Put every line of the records below into a numbered list, skipping blank lines and omitting the pictures.

● **Provided records**:
━━━━━━━━

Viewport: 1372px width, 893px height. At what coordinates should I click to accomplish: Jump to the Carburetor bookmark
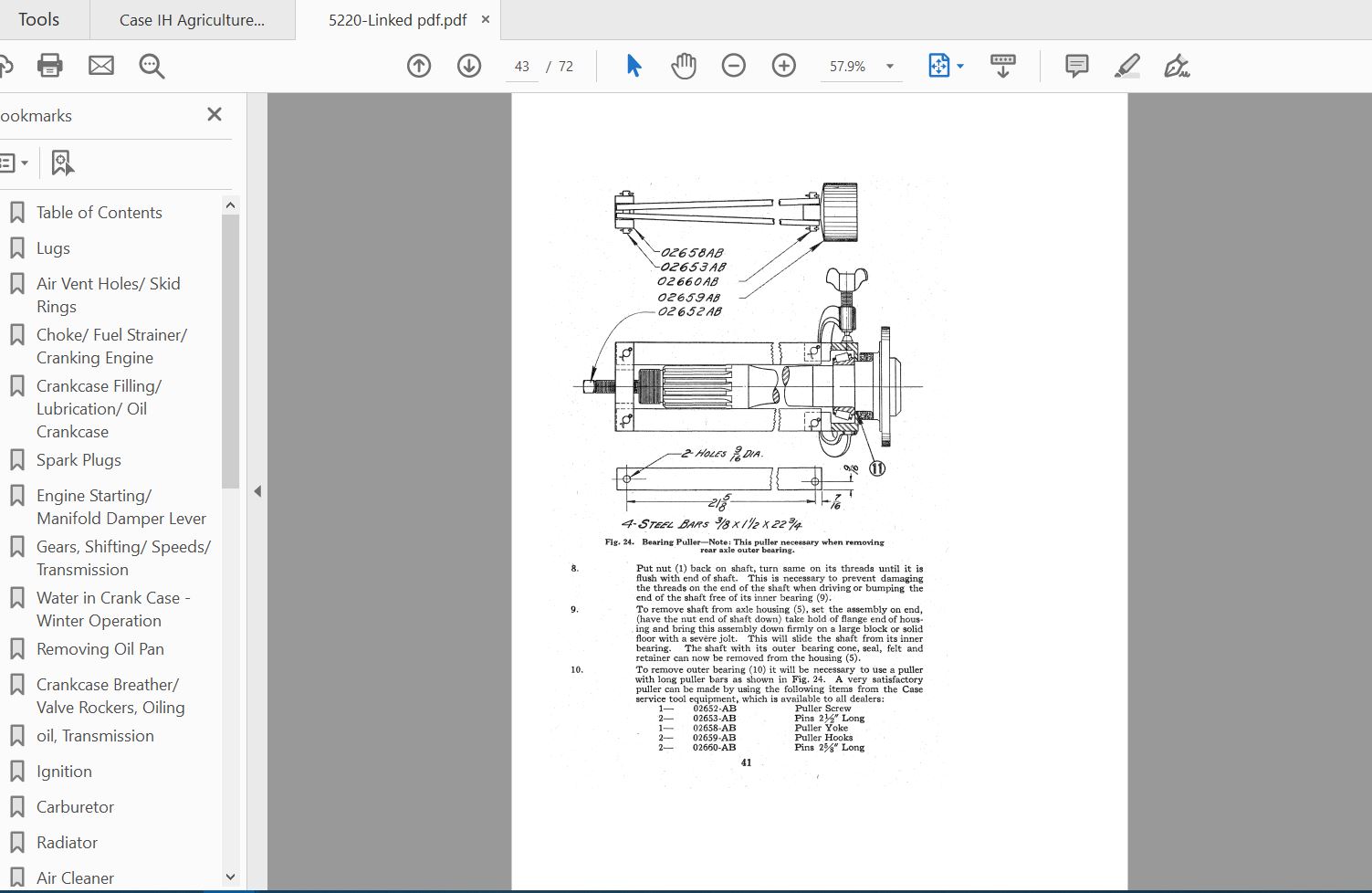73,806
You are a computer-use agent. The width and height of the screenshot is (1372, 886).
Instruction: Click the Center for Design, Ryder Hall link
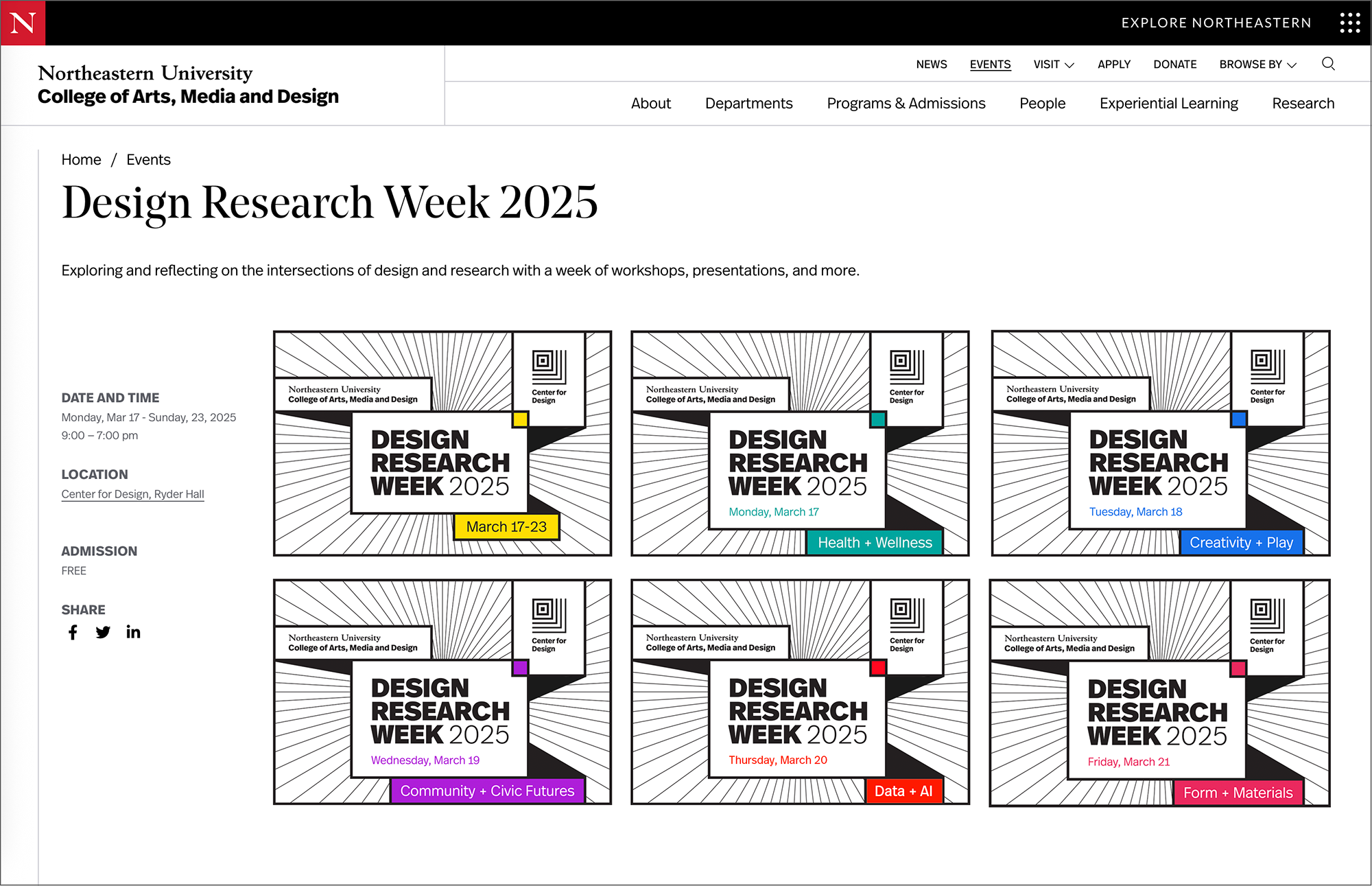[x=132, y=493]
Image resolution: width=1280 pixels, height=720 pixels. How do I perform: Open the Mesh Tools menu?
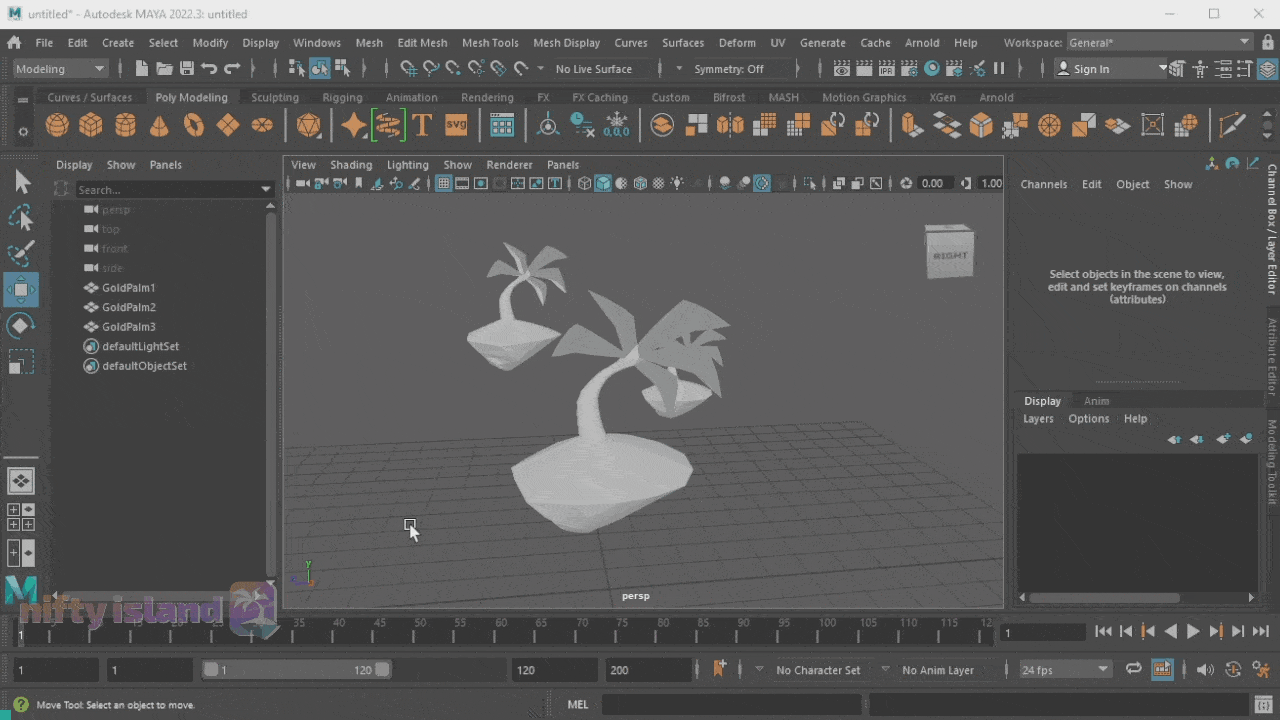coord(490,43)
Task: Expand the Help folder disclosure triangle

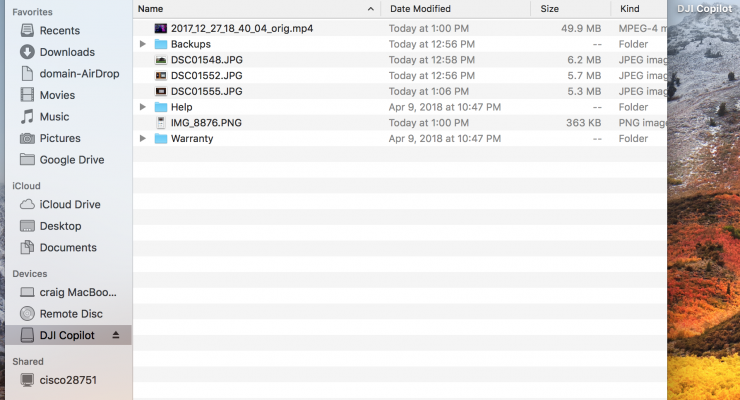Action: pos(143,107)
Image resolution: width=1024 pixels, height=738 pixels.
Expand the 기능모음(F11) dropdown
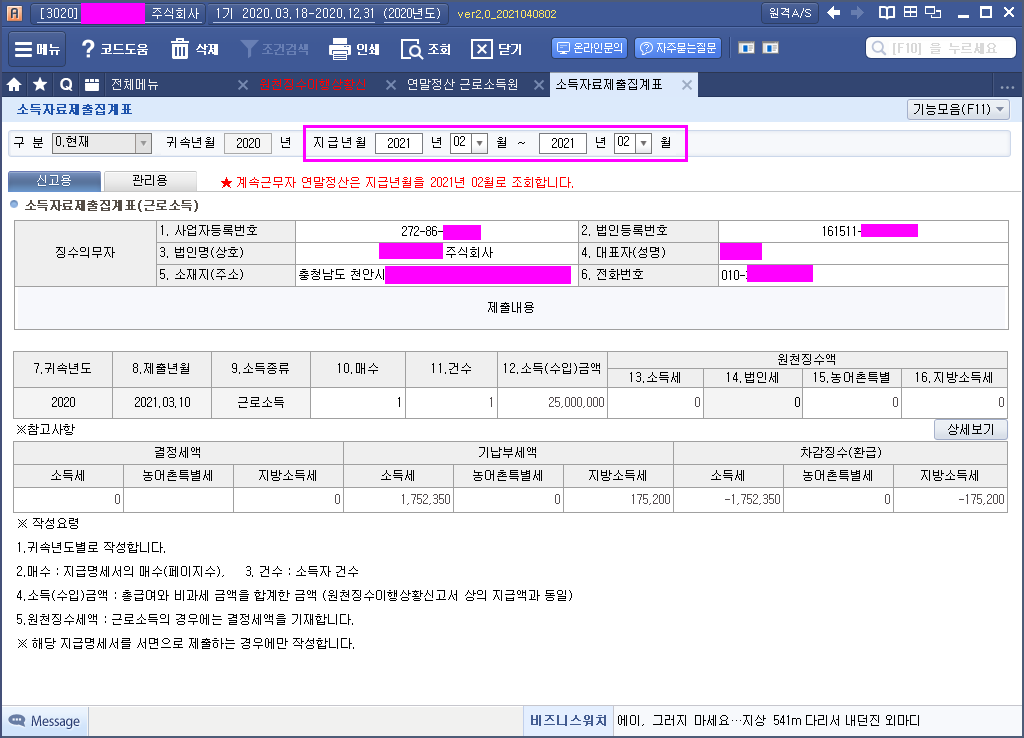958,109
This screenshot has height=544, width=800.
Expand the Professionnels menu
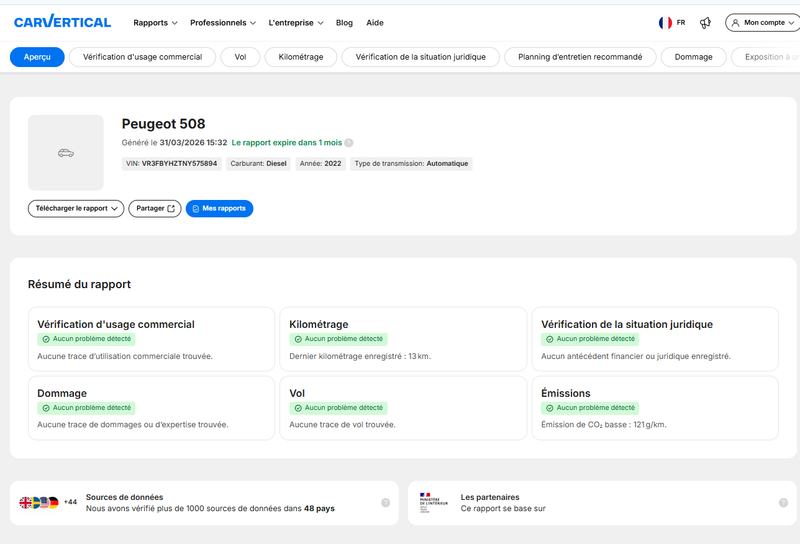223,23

━━━━━━━━

● **Finished exercise**:
1. Viewport: 1372px width, 893px height. At what coordinates should I click to accomplish: Jump to the Carburetor bookmark
2. 73,806
3. You are a computer-use agent. The width and height of the screenshot is (1372, 886).
4. Instruction: Click the Center for Design, Ryder Hall link
5. [x=132, y=493]
6. Image resolution: width=1280 pixels, height=720 pixels. How do I perform: Open the Mesh Tools menu?
7. coord(490,43)
8. Task: Expand the Help folder disclosure triangle
9. Action: pos(143,107)
10. Image resolution: width=1024 pixels, height=738 pixels.
11. Expand the 기능모음(F11) dropdown
12. 958,109
13. This screenshot has height=544, width=800.
14. Expand the Professionnels menu
15. 223,23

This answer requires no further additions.